A good grounding, a wise head, and a heart full of love makes this cook so inspiring, says Claire Spreadbury. Nadiya Hussain is, without doubt, The Great British Bake Off's most successful winner.

Two years ago this month, the Luton-born mother-of-three first appeared on our TV screens, all wide-eyes and eyebrows, and won the hearts of the nation as well as the competition. 

You might not remember anything she actually cooked all series, but there isn't a single Bake Off fan who wasn't stirred by her victory speech. "I'm never going to put boundaries on myself ever again," she declared, as we all watched on teary-eyed. "I'm never going to say I can't do it. I can. And I will."

And she has. From fronting her own TV programmes and appearing on talk shows, game shows and cookery shows, to releasing four cookbooks and being asked to bake a cake for the Queen, it's been a decidedly busy 24 months.

"I can't believe it's been two years already," says the cook, 32, when we meet to discuss her latest project, a TV show and cookbook called Nadiya's British Food Adventure. "I've been so busy, it feels like a bit of a blur. It's all happened so fast. I'm having a blast though!"

She's as lovely in person as she comes across on TV. Those big brown eyes beaming back you as she talks so passionately about food and family life.
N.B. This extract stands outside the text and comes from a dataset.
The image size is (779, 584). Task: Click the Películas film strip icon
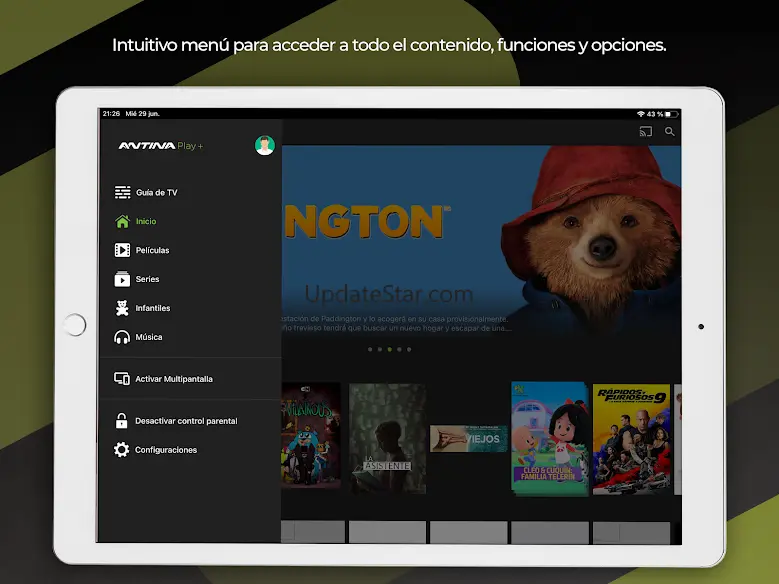point(122,250)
Claiming "British food has become a melting pot of cuisines and cultures", Nadiya wanted to find out what was being eaten in the hubs of our homes, before getting creative in her own kitchen and coming up with her take on Brit-style cooking.

"Because I'm from Bangladesh, from England, Muslim, a mixture of a little bit of everything, I've always asked myself, 'What makes me British?' And if somebody asks me what British food is, I'd say it's what I eat at home.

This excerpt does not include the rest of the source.